_Texto exibido:_

O código dos outros arquivos não é muito interessante.

# ui.R
dashboardPage(
  dashboardHeader(title = "Match Locator"),
  dashboardSidebar(disable = TRUE),
  dashboardBody(
    fluidRow(
      column(width = 12,
        box(title = "Mapa", width = NULL,
          leafletOutput("mapa", height = 600),
          solidHeader = TRUE, status = "primary"
        )
      )
    )
  )
)
# server.R
function(input, output, session) {
  output$mapa = renderLeaflet({
    leaflet() %>%
      addTiles() %>%
      addMarkers(lat = matches$lat, lng = matches$lng, popup = matches$name,
                 icon = icons(matches$picture, iconWidth = 32, iconHeight = 32))
  })
}

O importante é que isso me gerou a seguinte visualização no mapa:

Aparentemente as posições encontradas fazem sentido. Não tem ninguém dentro da floresta da tijuca ou da Baía de Guanabara, por exemplo. Quando dei zoom maior, no entanto, vi que havia uma moça usando o Tinder enquanto morria afogada… ou então o método que falhou mesmo.

Fui investigar a questão mais um pouco e montei uma tabela com as diferenças entre as distâncias medidas pelo Tinder e as distâncias dos pontos que obtive em relação aos pontos A, B e C onde das medições foram feitas. Se tudo estivesse correto, esta diferença deveria ser muito próxima de zero. Isso aconteceu com as distâncias até A e B, afinal, foi para isso que usei o método de Newton. No entanto, quando comparados com o ponto C, a distância real do ponto encontrado e a distância dada pelo Tinder diferiam, na média, em 624m. Erros desta magnitude não deveriam acontecer mesmo levando em consideração que estou aproximando a Terra por uma esfera e não por um elipsoide.

Não tenho como confirmar minhas suspeitas, mas acredito que o Tinder fornece as distâncias reais somadas a um ruído aleatório de magnitude menor que 1km. Esse ruído muda muito pouco a vida do usuário comum, que afinal lê as distâncias arredondadas, mas é suficiente para impedir que alguém com acesso a API possa usá-la para localizar alguém. Essa é uma ideia que me parece até mais inteligente que dar acesso ao valor arredondado da distância pela API, como faziam antes, pois neste caso ainda seria possível conseguir uma boa estimativa da localização do usuário usando uma quantidade grande de medições. De todo modo, os resultados que obtive parecem precisos o suficiente ao menos para ter uma ideia do bairro onde os seus matches estão.

[Trechos de dados]
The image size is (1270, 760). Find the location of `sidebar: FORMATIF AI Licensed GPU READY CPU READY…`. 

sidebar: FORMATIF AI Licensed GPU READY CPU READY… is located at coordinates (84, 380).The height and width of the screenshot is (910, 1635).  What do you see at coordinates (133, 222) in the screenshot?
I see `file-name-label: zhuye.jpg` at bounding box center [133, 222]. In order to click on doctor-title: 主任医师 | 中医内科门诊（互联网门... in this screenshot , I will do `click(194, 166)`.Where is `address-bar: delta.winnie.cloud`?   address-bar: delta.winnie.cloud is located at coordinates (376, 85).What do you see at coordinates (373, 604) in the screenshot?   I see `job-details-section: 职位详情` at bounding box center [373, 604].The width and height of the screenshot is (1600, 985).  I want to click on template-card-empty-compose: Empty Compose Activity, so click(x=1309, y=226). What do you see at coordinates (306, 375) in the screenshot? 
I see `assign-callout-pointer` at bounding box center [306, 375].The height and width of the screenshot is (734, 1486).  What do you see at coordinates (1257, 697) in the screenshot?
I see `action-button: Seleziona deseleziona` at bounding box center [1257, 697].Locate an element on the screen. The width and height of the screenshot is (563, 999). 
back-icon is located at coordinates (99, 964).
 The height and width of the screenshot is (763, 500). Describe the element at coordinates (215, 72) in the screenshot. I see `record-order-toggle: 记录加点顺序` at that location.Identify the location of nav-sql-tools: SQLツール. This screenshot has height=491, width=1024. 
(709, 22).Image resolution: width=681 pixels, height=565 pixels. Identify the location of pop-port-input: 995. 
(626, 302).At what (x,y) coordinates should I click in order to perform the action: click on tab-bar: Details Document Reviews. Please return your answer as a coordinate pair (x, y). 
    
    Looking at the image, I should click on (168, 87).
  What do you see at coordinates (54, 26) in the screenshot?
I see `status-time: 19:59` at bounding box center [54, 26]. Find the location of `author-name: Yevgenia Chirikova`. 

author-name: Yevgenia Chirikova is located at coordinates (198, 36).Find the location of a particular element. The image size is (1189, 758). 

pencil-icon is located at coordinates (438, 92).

_Instruções da tarefa:_
Diga se cada afirmação abaixo bate com o texto sobre a localização de matches do Tinder. Responda sim ou não e cite as palavras do texto que decidem.
1. A diferença entre as distâncias até A e B e as medidas pelo Tinder ficou muito perto de zero.
2. Em relação ao ponto C, as distâncias diferiam, em média, em 1 km.
3. O texto diz que foi possível confirmar que o Tinder soma um ruído às distâncias.
Os registros não servem para nada aqui.

_Resultado da tarefa:_
1. Sim: "Isso aconteceu com as distâncias até A e B, afinal, foi para isso que usei o método de Newton."
2. Não: "diferiam, na média, em 624m."
3. Não: "Não tenho como confirmar minhas suspeitas"